Jubilant Foodworks just put out their quarterly results for March FY21 and they were pretty impressive, considering the pandemic. So we thought we’d take a look at the company and map their journey over the past few years.
The Story
Jubilant Foodworks (JFL) is the master franchise holder of Domino’s in India. Meaning, they hold exclusive rights to sell and market the US-based Domino’s Pizza in the country. And boy have they done it well!
They are the biggest Quick Service Restaurant (QSR) in the country. They sell millions of pizzas every month. They have 1360 outlets to their name. They operate in 282 cities, make revenues to the tune of 4,000 crores, and profits to the tune of 300 crores every year. All this in a span of 24 years.
But it wasn’t always like this.
When they opened up their first Domino’s outlet back in 1996, pizzas weren’t exactly all the rage. Middle-income consumers still thought of them as esoteric meals and most people simply weren’t willing to spend ludicrous amounts of money on foreign pizza (which was the popular perception at the time).
But then in the late 2000s, the perception began to shift. Domino’s began introducing more affordable alternatives and they introduced the 30-minute challenge. Most people at the time didn’t think it would work. After all, how on earth can a restaurant promise to deliver a fully cooked pizza in under 30 minutes while plying the busy streets of India. But JFL had planned things out. They streamlined their order management systems. Pizza’s came out of the oven in under 15 minutes. Local staff knew the areas like the back of their hands. And they even had trial runs to figure out how to optimize delivery times.
They actually managed to do the unthinkable and in the process drew lakhs of new customers. This paved the way for unbridled expansion at the time.
And expansion…
Well, it’s a good thing.
Until that is, it becomes a bad thing.
…
Between 2012 and 2017, JFL went on an expansion spree like no other. They doubled their store count in just five years — from 576 unique stores in FY13 to 1117 in FY17. That’s an average of 108 new outlets each year. For context, no other Quick Service Restaurant had ever done this before. And soon enough, cracks began to appear.

### ABOUT THIS TASK
According to the Jubilant Foodworks article, how many unique stores did the company have in FY17?

### EXTRACTED RECORDS
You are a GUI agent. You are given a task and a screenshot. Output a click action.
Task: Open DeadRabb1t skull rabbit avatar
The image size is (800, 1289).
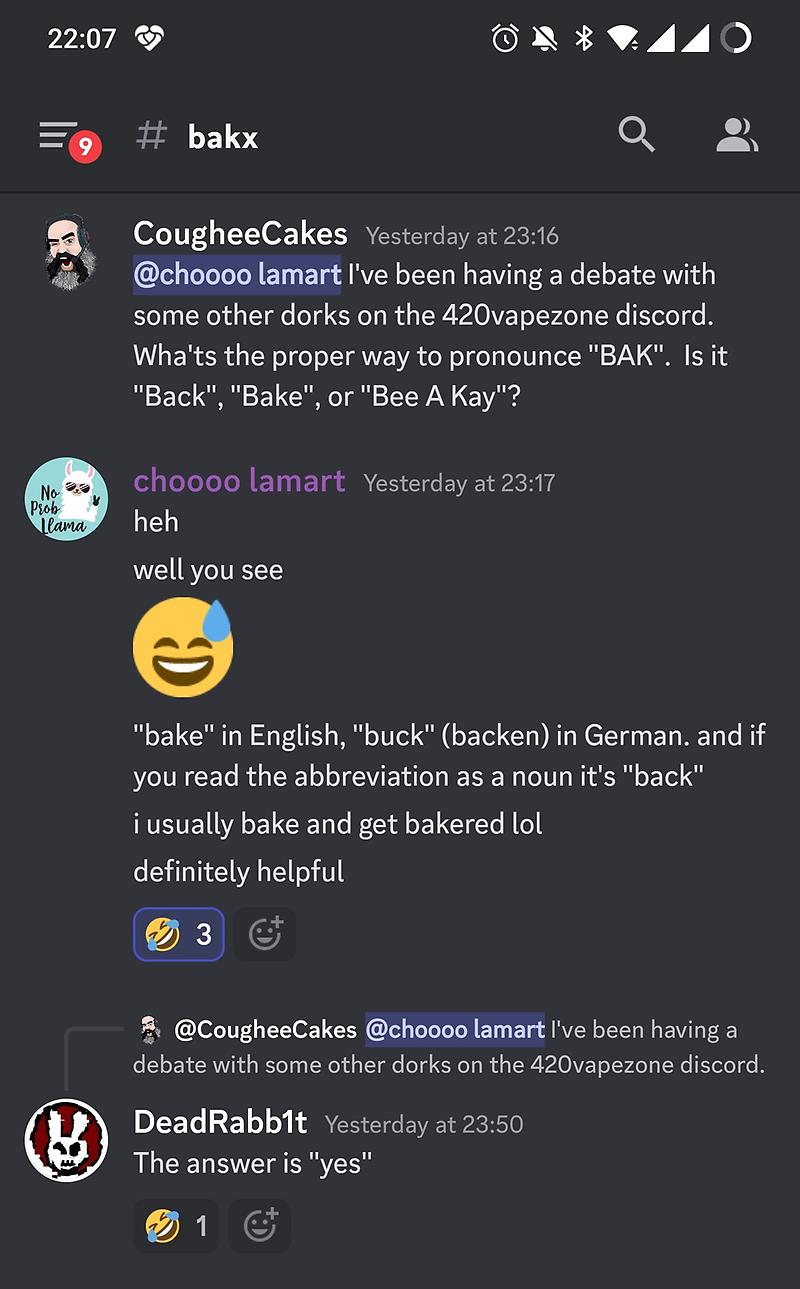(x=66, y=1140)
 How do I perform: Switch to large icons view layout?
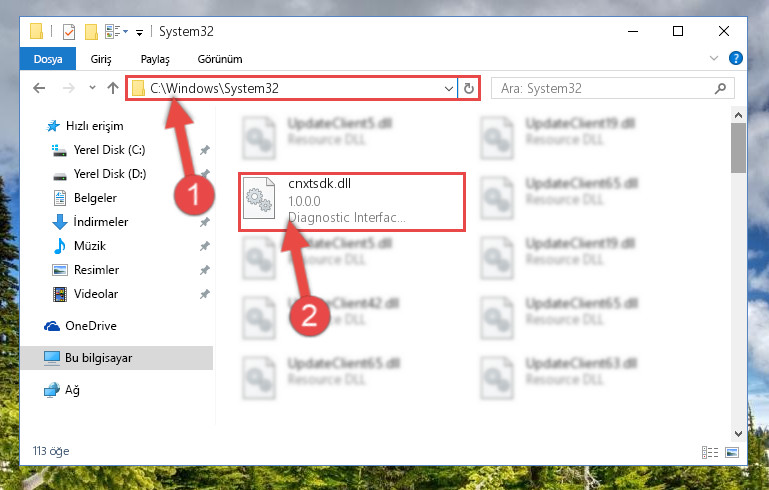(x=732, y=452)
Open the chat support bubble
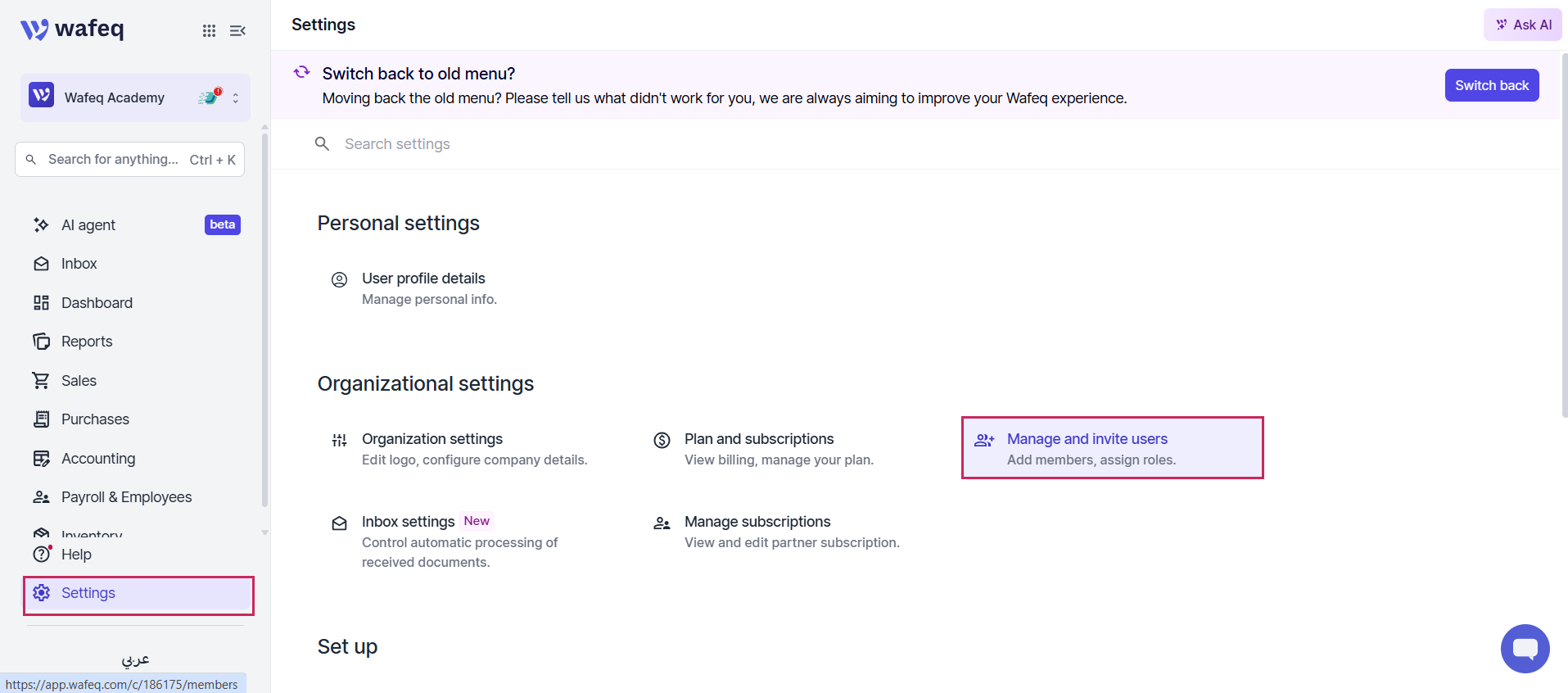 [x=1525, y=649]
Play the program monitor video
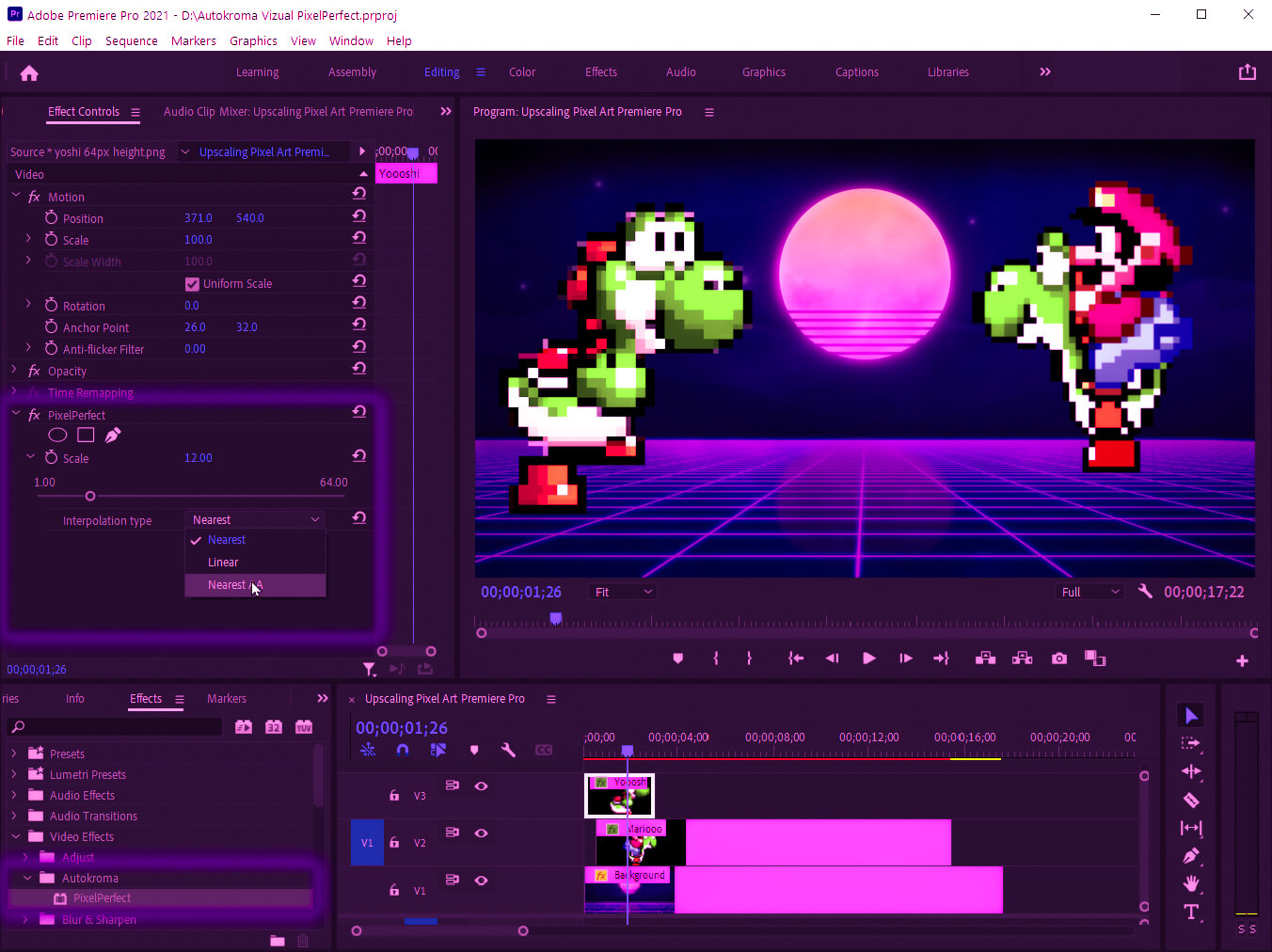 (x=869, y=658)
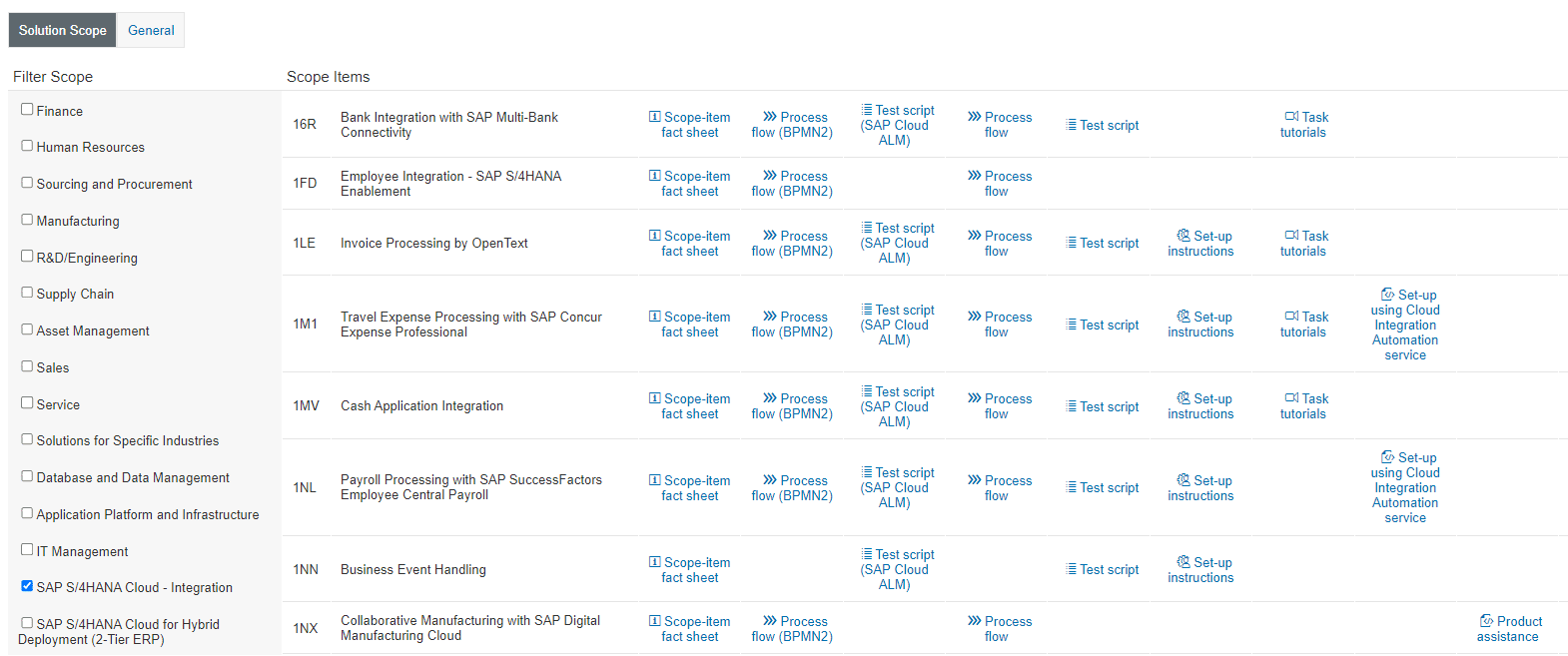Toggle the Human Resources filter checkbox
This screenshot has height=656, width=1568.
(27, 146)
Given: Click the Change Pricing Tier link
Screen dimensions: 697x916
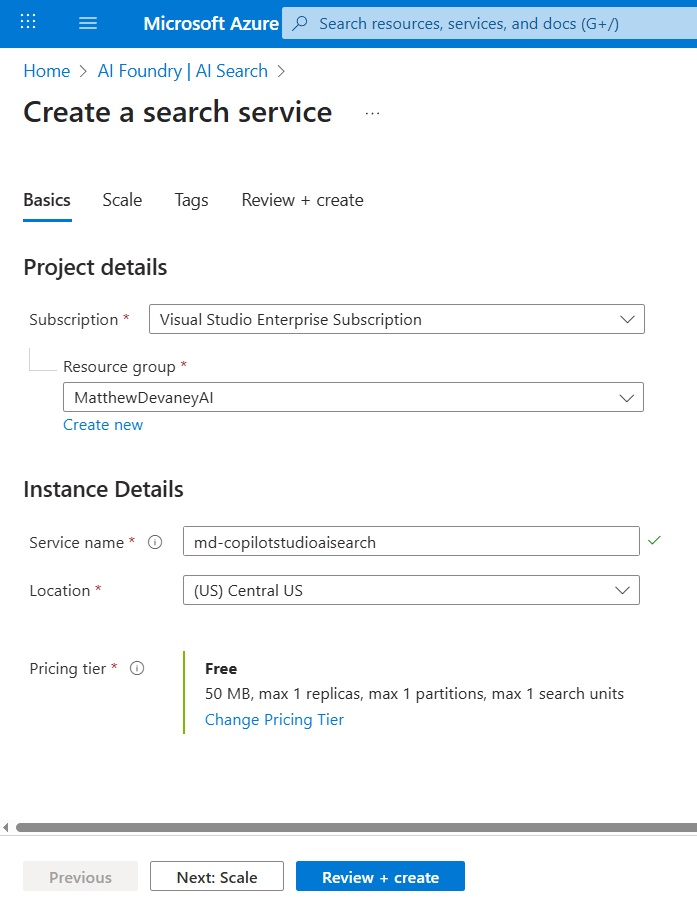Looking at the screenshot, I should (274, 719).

### PROBLEM SOLUTION
1117